Key Contributors for Success in Young Children

Several factors likely contributed to the low rate of complications we observed. First, all procedures were performed at a teaching hospital that was capable of providing anesthesiologists and nurses with extensive experience in caring for young children. Second, our hospital nursing staff performed follow-up telephone calls to the parents of patients on the first postoperative day to address any concerns. Third, all patients lived within 90 minutes of the hospital and were cared for at home. Patients lived in family settings where responsible adults were readily available to care for the child during the postoperative period and could take them to the hospital if needed.
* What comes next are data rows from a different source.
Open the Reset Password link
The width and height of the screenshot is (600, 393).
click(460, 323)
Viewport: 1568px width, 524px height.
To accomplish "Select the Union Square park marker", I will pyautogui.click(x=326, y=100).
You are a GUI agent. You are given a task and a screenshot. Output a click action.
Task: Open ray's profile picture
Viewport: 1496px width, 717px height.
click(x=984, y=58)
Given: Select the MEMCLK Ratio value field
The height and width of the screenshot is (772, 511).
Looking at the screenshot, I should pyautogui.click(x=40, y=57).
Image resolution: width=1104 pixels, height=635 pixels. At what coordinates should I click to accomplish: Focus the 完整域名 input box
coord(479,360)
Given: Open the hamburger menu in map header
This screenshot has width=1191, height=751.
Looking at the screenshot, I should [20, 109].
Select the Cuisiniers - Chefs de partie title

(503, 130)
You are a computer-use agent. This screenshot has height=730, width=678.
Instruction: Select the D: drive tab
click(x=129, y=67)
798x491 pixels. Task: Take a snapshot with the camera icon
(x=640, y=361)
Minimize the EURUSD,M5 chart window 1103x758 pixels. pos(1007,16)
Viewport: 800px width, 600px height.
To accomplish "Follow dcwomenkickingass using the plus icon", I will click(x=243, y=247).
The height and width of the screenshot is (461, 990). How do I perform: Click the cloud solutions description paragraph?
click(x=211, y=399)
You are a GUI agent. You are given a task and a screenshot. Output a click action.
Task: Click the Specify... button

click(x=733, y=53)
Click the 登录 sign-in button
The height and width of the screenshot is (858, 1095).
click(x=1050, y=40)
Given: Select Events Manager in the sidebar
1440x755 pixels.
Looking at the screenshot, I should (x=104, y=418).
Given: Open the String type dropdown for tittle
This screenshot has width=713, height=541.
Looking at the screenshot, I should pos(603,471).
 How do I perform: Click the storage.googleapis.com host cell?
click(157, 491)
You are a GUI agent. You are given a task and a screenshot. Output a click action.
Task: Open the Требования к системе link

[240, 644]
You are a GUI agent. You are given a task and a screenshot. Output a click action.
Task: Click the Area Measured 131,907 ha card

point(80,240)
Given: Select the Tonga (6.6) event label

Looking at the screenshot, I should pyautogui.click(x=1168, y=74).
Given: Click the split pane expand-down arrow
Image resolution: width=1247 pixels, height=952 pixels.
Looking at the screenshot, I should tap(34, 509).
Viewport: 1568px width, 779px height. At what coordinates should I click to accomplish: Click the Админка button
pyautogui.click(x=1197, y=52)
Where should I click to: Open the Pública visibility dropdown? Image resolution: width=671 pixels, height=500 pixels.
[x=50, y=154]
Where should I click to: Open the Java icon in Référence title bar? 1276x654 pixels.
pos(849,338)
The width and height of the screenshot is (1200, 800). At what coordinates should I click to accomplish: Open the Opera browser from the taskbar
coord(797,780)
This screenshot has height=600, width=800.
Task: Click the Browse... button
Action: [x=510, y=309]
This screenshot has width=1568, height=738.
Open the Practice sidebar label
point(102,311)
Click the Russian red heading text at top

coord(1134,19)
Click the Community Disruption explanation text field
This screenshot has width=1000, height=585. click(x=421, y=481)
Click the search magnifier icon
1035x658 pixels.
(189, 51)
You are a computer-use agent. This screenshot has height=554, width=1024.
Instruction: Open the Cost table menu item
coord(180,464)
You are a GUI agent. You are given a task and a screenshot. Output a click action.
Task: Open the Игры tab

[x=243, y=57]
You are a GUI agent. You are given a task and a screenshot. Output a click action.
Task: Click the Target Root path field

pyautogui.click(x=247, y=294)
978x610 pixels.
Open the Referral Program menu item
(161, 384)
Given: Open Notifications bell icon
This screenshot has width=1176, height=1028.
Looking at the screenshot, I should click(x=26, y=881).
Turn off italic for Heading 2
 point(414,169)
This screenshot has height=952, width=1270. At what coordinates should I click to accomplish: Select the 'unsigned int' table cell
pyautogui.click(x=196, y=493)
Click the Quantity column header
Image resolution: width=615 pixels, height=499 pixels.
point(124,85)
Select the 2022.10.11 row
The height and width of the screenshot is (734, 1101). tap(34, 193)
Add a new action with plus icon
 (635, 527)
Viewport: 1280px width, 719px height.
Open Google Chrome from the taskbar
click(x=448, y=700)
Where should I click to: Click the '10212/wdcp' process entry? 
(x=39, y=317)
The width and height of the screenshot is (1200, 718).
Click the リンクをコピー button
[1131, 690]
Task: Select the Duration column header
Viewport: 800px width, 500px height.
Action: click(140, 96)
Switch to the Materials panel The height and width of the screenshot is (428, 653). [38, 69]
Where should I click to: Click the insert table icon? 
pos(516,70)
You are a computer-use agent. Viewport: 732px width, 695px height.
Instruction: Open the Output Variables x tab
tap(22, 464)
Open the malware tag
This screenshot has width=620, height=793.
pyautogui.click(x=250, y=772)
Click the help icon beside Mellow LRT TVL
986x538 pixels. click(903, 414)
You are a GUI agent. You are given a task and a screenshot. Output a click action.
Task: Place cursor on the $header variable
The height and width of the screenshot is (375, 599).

My current practices have changed because of our findings. I admit all children aged 2 and younger, but reevaluate them 6 hours after admission for possible discharge. Children older than 2 are scheduled for an ambulatory admission, but they’re only admitted if postoperative complications arise. The keys for any surgeon considering this approach are:

Careful patient selection preoperatively.
A dedicated pediatric team of nurses and anesthesiologists.
Communication with families during the postoperative period.

If these principles are in place, healthcare resources can be used more efficiently, and young children can recover comfortably at home after tonsillectomy.